• [Goal]: Please copy out the listing below word for word, leaving out the pictures.

## Start

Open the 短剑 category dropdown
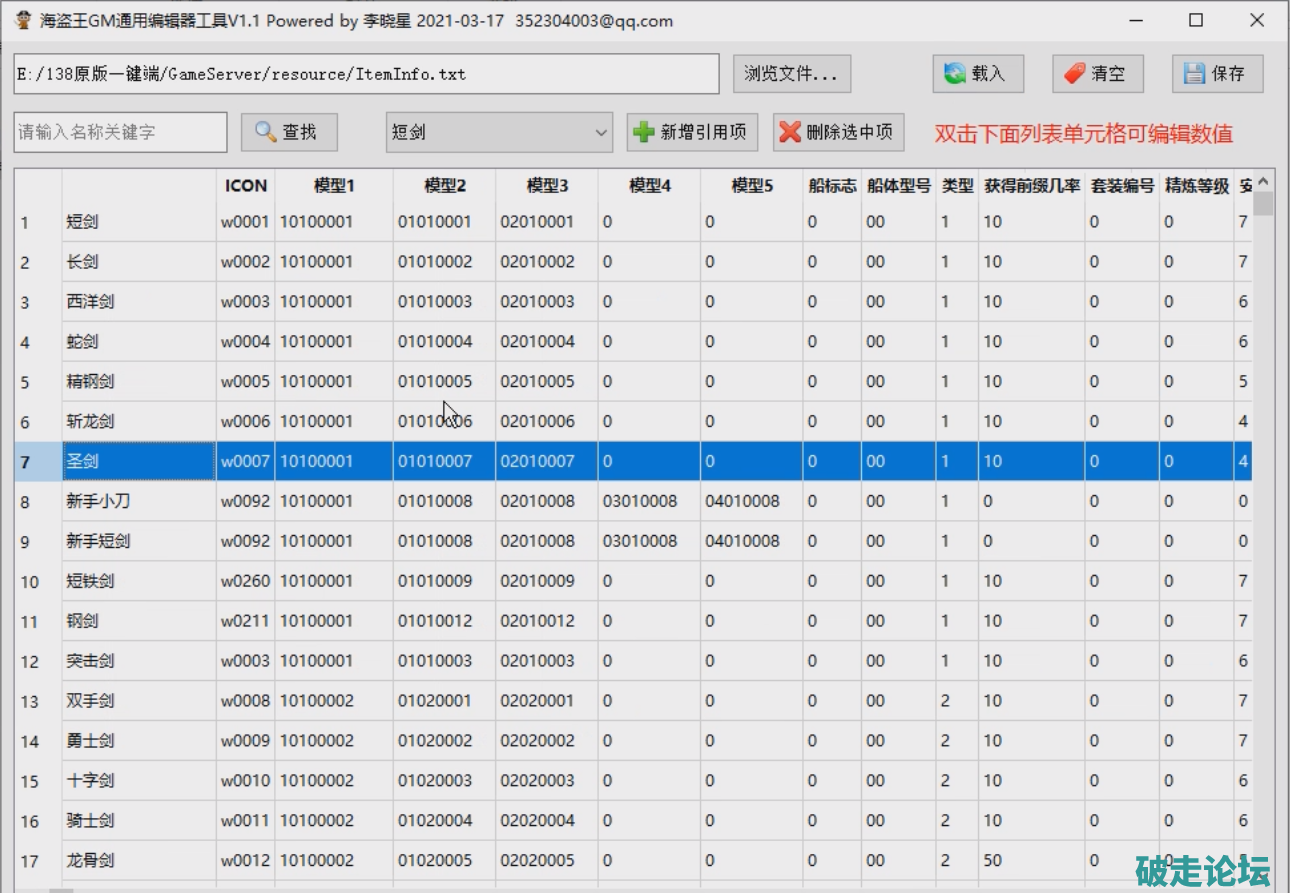[600, 132]
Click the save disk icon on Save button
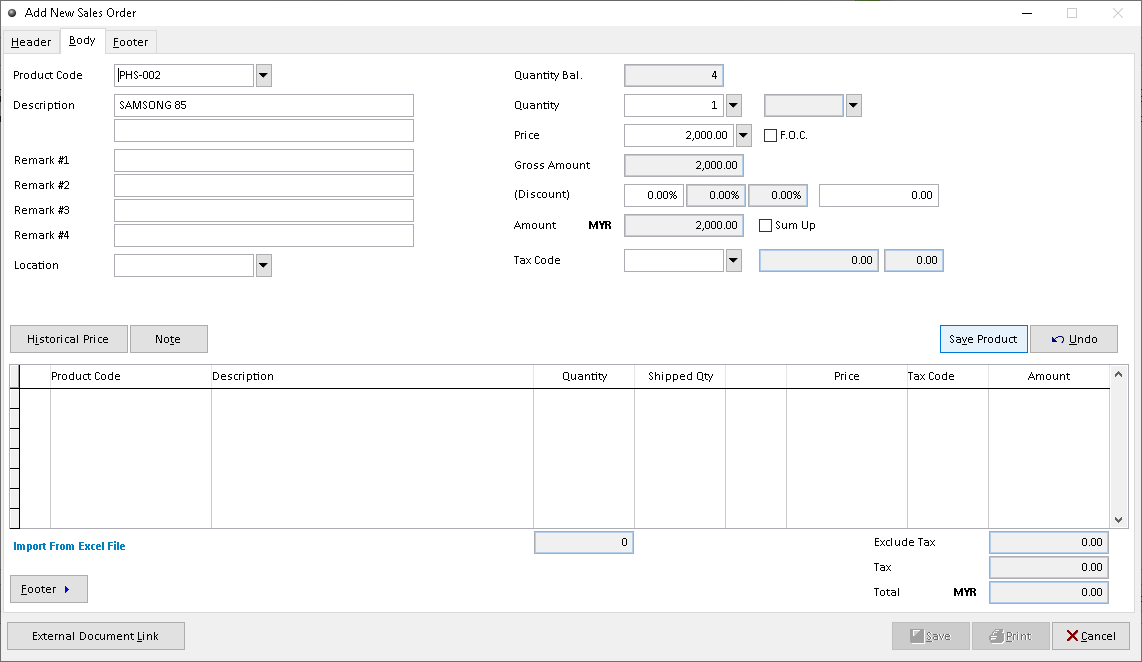This screenshot has width=1142, height=662. click(x=917, y=636)
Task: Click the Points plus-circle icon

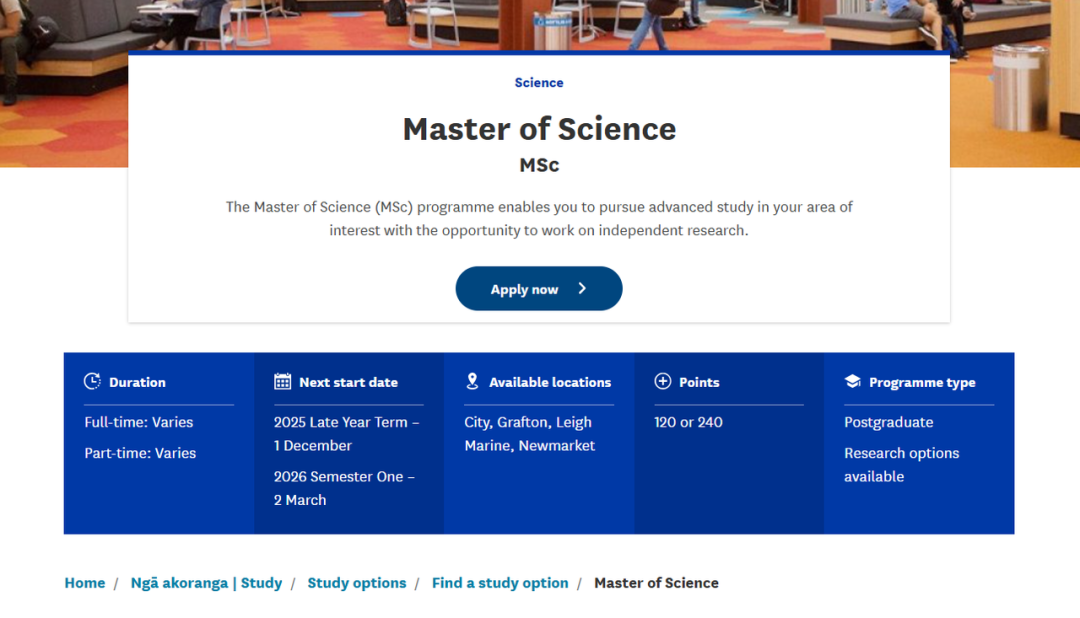Action: (662, 382)
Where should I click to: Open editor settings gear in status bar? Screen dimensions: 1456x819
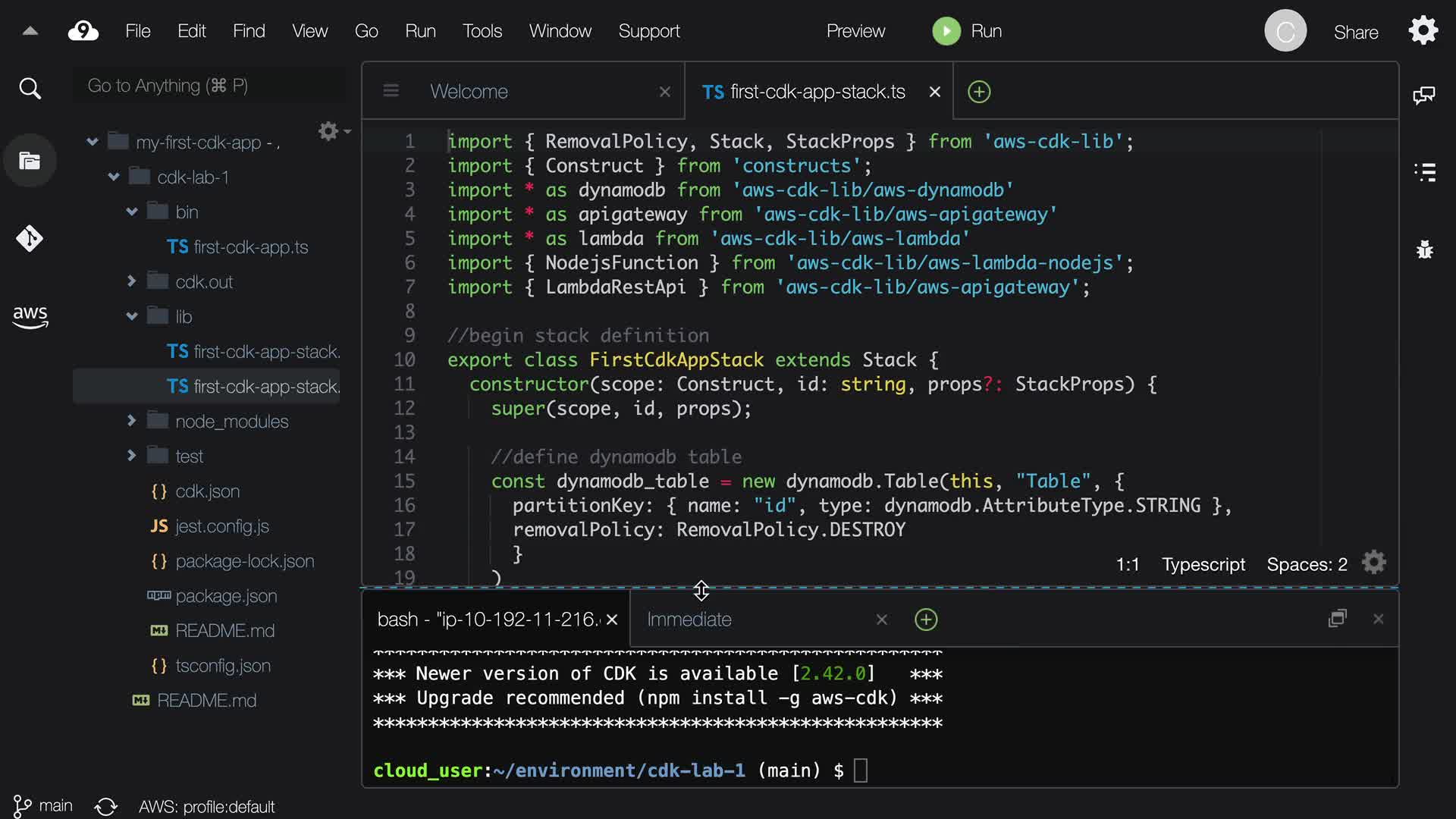point(1373,563)
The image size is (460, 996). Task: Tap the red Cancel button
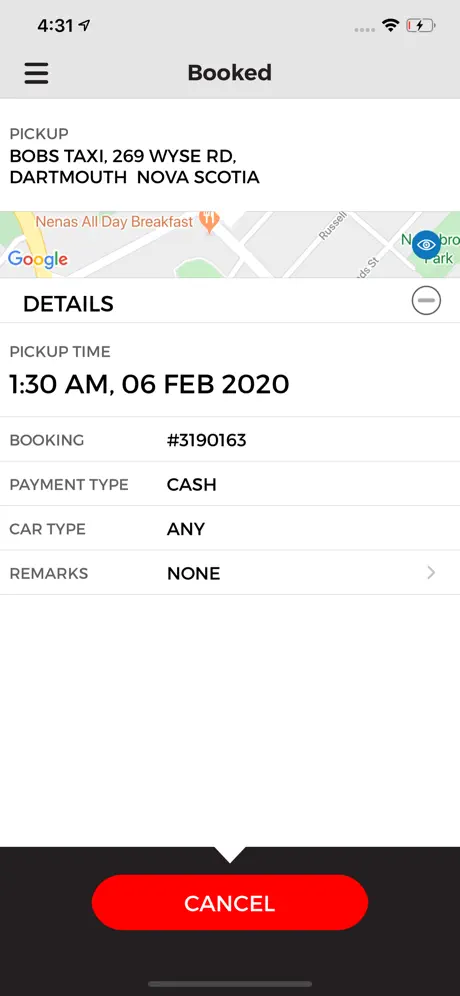click(230, 903)
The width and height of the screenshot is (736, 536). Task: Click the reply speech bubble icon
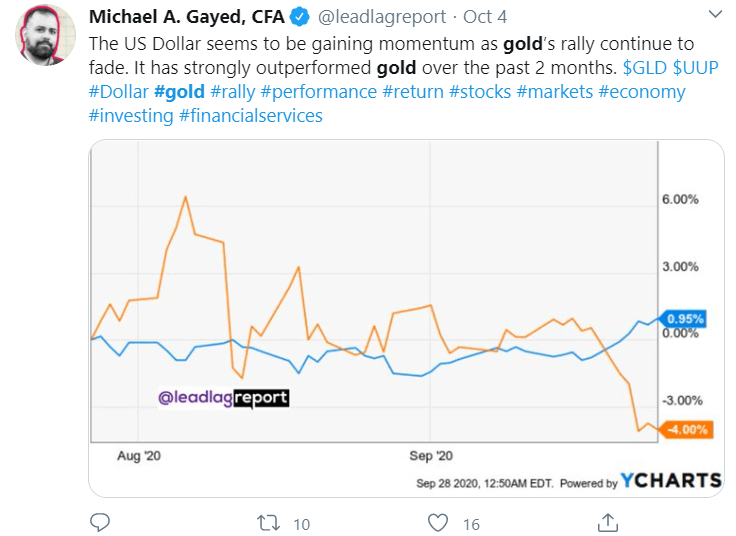pyautogui.click(x=99, y=522)
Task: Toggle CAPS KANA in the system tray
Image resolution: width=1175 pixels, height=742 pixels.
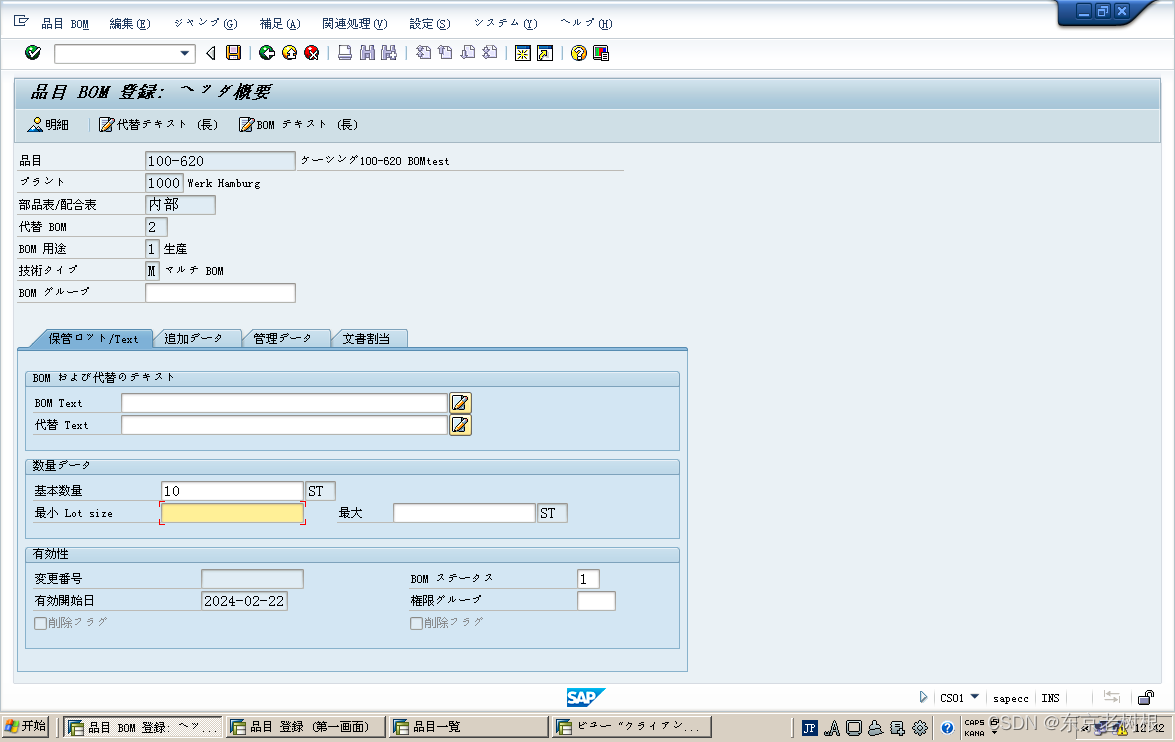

## End

• [Written answer]:
Open the 短剑 category dropdown
[600, 132]
Click the save disk icon on Save button
This screenshot has width=1142, height=662. click(x=917, y=636)
Task: Click the Points plus-circle icon

Action: (662, 382)
Where should I click to: Open editor settings gear in status bar? Screen dimensions: 1456x819
point(1373,563)
The image size is (460, 996). Task: Tap the red Cancel button
click(230, 903)
The width and height of the screenshot is (736, 536). Task: Click the reply speech bubble icon
pyautogui.click(x=99, y=522)
Task: Toggle CAPS KANA in the system tray
Image resolution: width=1175 pixels, height=742 pixels.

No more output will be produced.